Consignes =>
A - Répondez brièvement à ces questions sur l'extrait consacré au film de Béla Tarr :
(i) En combien de sections le film est-il découpé ?
(ii) Avec qui l'escroc est-il de mèche ?
(iii) D'après la citation, en dehors de quoi ce cinéma pouvait-il seulement naître ?
B - Poursuivez l'extrait consacré au film de Béla Tarr à partir de l'endroit où il s'arrête.

En douze sections, le film suit le quotidien d'un village hongrois bouleversé par la venue d'un homme, qui propose à une population endeuillée par une tragédie locale de récolter l'argent qui leur reste d'une ancienne ferme collective pour acquérir un manoir, ailleurs en Hongrie. De mèche avec un commissaire politique, cet escroc se charge également d'espionner ces villageois, qui du reste s'épient déjà tous les uns les autres, ne manquent pas une occasion de se tromper et de se truander.

Analyse et critique

« Ici dans les films de Béla, se trouve un Rosebud perdu, une des voies peut-être nombreuses que le cinéma aurait pu emprunter avant que nous ne nous laissions aller au fil du courant. Son cinéma me fait l'effet d'une authentique et fructueuse nouvelle direction, d'un cinéma radicalement différent recommençant à son point de départ. Et ce cinéma ne pouvait naître qu'en dehors de notre culture occidentale. J'ai le sentiment que les films de Béla ont pour influence des vues en plan fixe de machines à vapeur du XIXe siècle entrant en gare, qui poussaient les spectateurs debout dans les galeries à se précipiter vers la sortie pour ne pas être heurtés par le train. Je ne sais pas comment il s'y est pris, mais il s'est transporté là-bas psychiquement et a tout réappris comme si le cinéma moderne n'avait jamais existé. [...] Les œuvres de Béla ont une démarche organique et contemplative plutôt que tronquée et contemporaine. Elles s'avèrent contempler la vie d'une manière qui est presque impossible à retrouver dans un film moderne ordinaire. Elles sont tellement plus proches des vrais rythmes de la vie qu'il nous semble assister à la naissance d'un nouveau cinéma. Béla Tarr est l'un des rares cinéastes réellement visionnaire. » Gus Van Sant (1)

Données présentées =>
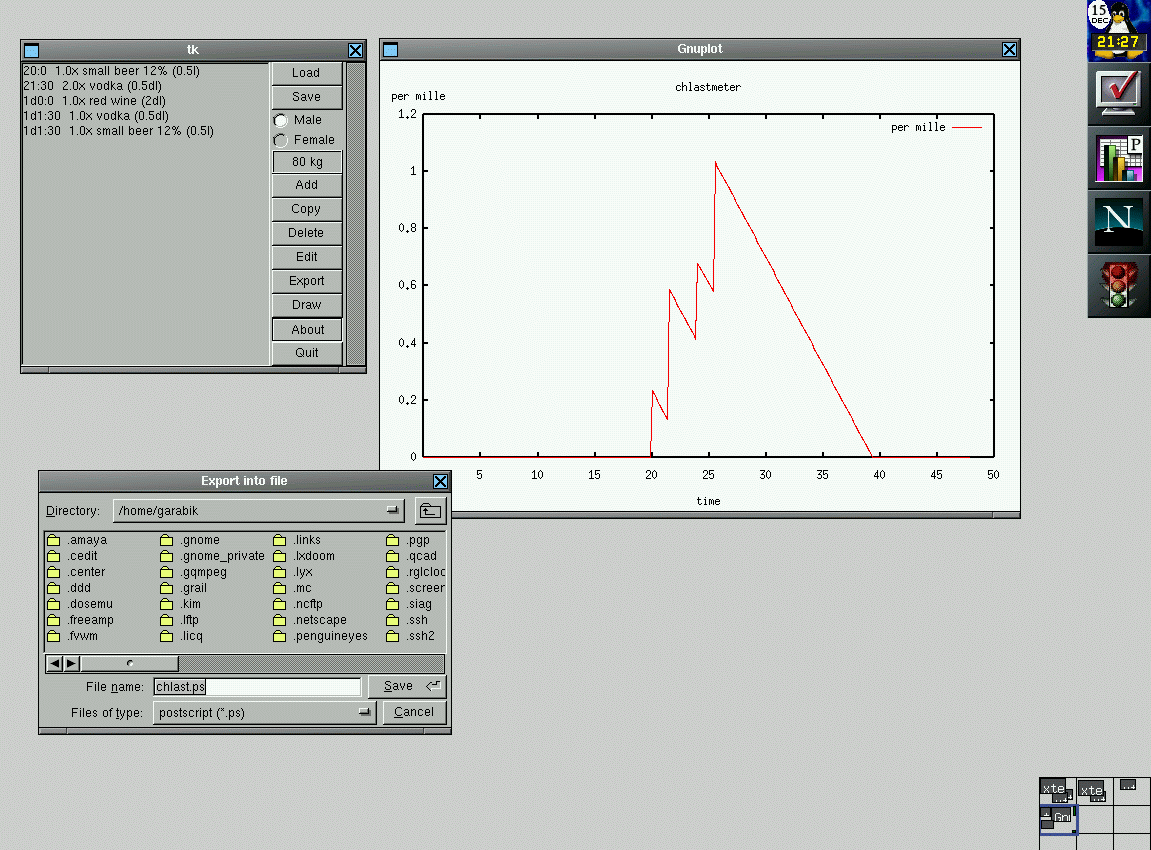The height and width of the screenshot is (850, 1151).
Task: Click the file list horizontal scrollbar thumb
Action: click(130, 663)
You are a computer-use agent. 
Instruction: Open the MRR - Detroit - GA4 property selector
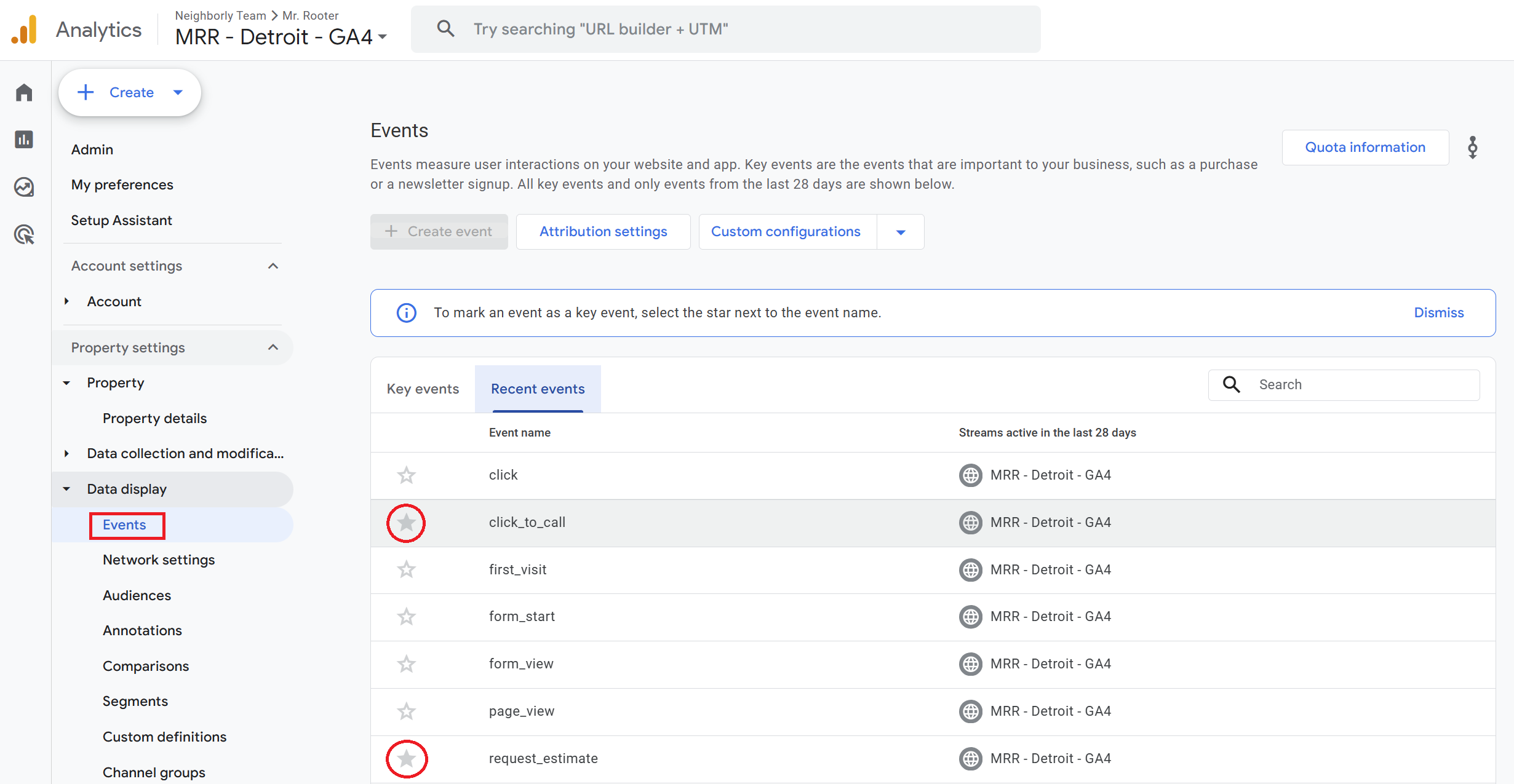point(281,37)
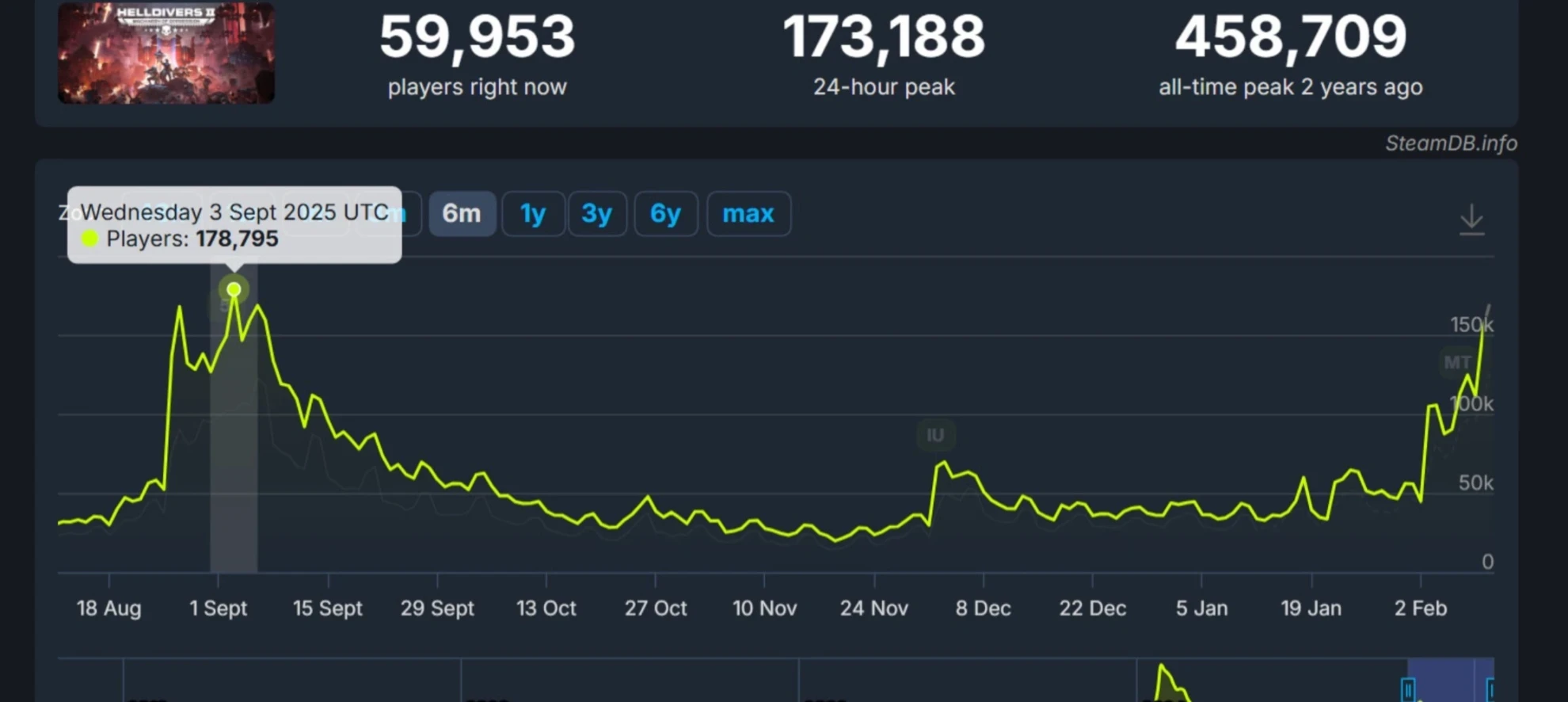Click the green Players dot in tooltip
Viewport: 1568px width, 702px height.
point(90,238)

Réponses rédigées =>
A -
(i) En douze sections.
(ii) Avec un commissaire politique.
(iii) En dehors de notre culture occidentale.

B -
« Quand vous faites un film, vous voulez saisir le public, le secouer. Si des gens viennent ensuite et me disent : "Vos films sont trop sombres, trop pessimistes, vous ne voyez pas ce qu’il y a de noble ou de porteur d’espoir..." Ma réponse est : "Allez vous faire foutre." Je n’ai qu’une question : Quand vous avez quitté la salle, étiez-vous plus forts ou plus faibles, en tant qu’êtres humains ? Je veux que vous vous sentiez plus forts en sortant. C’est tout. Si vous vous sentez forts, tant mieux. Personne n’est jamais venu me dire qu’un de mes films l’avait affaibli. » Béla Tarr (2)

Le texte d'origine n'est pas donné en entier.